Not Seeing Medicine as a Way God Heals. I firmly believe that physicians and medicines are the instruments that God ordinarily uses to bring about healing. The Book of Sirach explicitly says that after we pray we should “give the doctor his place lest he leave; for you need him too. There are times that give him an advantage, and he too beseeches God that his diagnosis may be correct and his treatment bring about a cure” (Sirach 38:12-14). Time after time, enthusiasts set up a kind of opposition between the world that God has created and the “supernatural.” This false opposition further damages the sick person and sets up a needless controversy with physicians that results in mutual suspicion between religion and science.
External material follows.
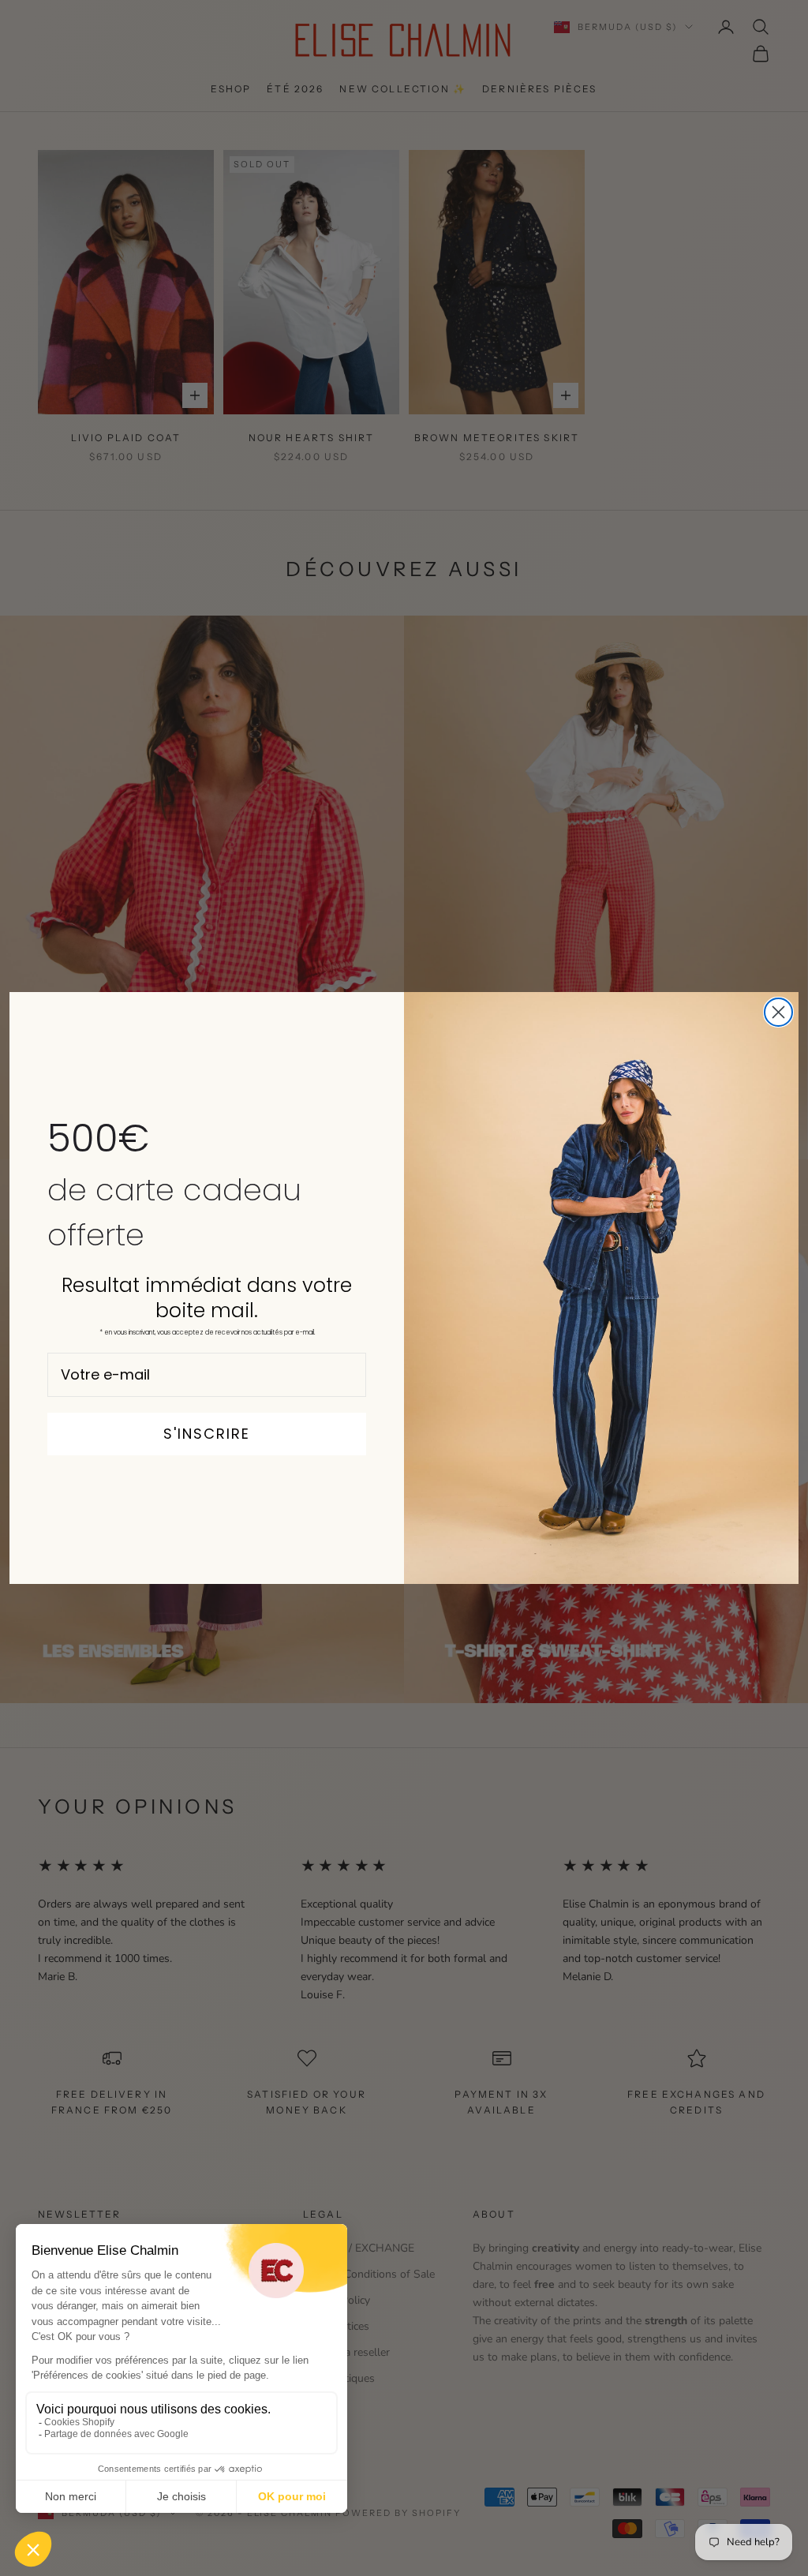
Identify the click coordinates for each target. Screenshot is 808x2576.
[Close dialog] (778, 1012)
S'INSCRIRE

Lack of Faith. When the disciples could not cure the epileptic demoniac, Jesus upbraided them for their lack of faith (Matthew 17:14-20). I believe that this is still the reason we do not see more healings; there is a general skepticism that looks at healing as nothing more than a natural psychological process. But even for those of us who do believe, we need to grow in faith. I find that I have more faith than I did a few years ago. We need to grow in faith—even those of us who have seen miracles of healing—in order that God can use us still more.
Not Praying Specifically. Several times I have prayed for inner healing and I thought we were praying about the right problem, and yet nothing happened. It was only when we went back and found the root incident, which had been forgotten, and prayed for Jesus to enter into that moment and heal it, that the healing finally took place. Some evangelists teach that the reason why people who have been healed and later regress is that they lack the faith to hold onto their healing. That is one possible reason. But another reason may not be in the sick person but in the person praying for healing. It’s possible that he or she has prayed only for the healing of symptoms. We should never be too hasty in accusing people of lacking faith.